Pete 20 18.8k 97 England
15 Feb 2002 6:43PM
Depends what camera you have Vicky. A compact with autofocus will get fooled by the glass and the picture may come out blurred. See if you camera has an Infinity or landscape mode indicated by a small symbol of mountains. If so set this and the camera will be in focus. If you have an SLR select manual and focus through the glass. Next problem is reflections. Go as close to the glass as you can without touching it to avoid reflections. If the light is low make sure the flash is switched off too or you will get a reflection of that causing flare on the photo.
vickyh 19 706 United Kingdom
18 Feb 2002 9:50AM
Thanks for the info. I got my first SLR as a Christmas present - a Minolta Dynax 5. So I can indeed change it to manual and focus beyond the glass.

I will switch the flash off to avoid it reflecting, but we are booked to go on the Eye at about 6 o'clock, so it will be twilight. Will the photos come out ok, if there isn't any flash? Should I use a longer shutter speed or something? If I use the cameras built in metering system, is it likely to give me a reading that still needs a flash?
Pete 20 18.8k 97 England
19 Feb 2002 8:57AM
Definately switch the flash off because it wouldn't be able to illuminate the distant scene. Then you will have to use a slower shutter speed so rest the lens against the glass to ensure good support and no camera shake. Wait until it stops and take the photos. You can check to see if the exposure meter has recorded the picture correctly and compensate if necessary using the exposure compensation mode. You will probably have to add a little exposure using the + setting to ensure the picture isn't too dark.
webwop 19 4
24 Mar 2002 1:26AM
I would also recomend using a fast film, probably with an iso of around hmmmmmm, 1600. i say this as i know the london eye never stops and is always in motion.... perhaps take a few different speed films with you, use you camera to meter the scene with the diferent film settings, then load the appropriate film.
Personally i would look 1/25 shutter speeds, but thats just a guess as im quite new to this aswell.

* Stated goal: Duplicate the part of the forum thread on photographing from the London Eye that opens with the words containing "I will switch" and closes with "isn't too dark.". The data that come after are not needed.

* Recorded data:
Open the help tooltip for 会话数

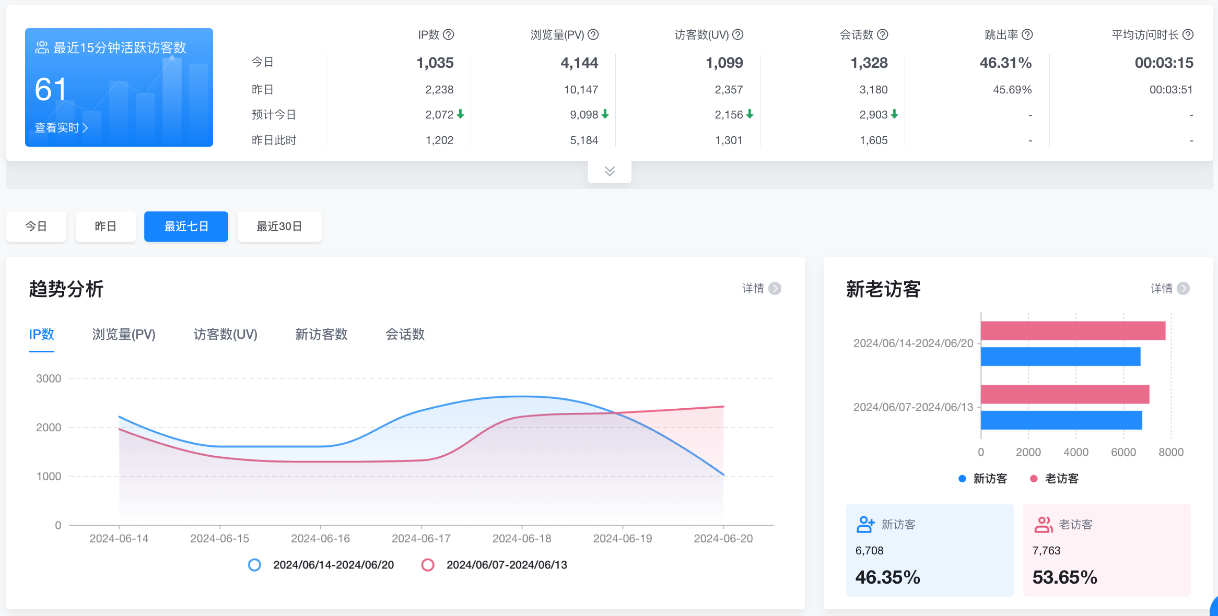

* Written reply:
I will switch the flash off to avoid it reflecting, but we are booked to go on the Eye at about 6 o'clock, so it will be twilight. Will the photos come out ok, if there isn't any flash? Should I use a longer shutter speed or something? If I use the cameras built in metering system, is it likely to give me a reading that still needs a flash?
Pete 20 18.8k 97 England
19 Feb 2002 8:57AM
Definately switch the flash off because it wouldn't be able to illuminate the distant scene. Then you will have to use a slower shutter speed so rest the lens against the glass to ensure good support and no camera shake. Wait until it stops and take the photos. You can check to see if the exposure meter has recorded the picture correctly and compensate if necessary using the exposure compensation mode. You will probably have to add a little exposure using the + setting to ensure the picture isn't too dark.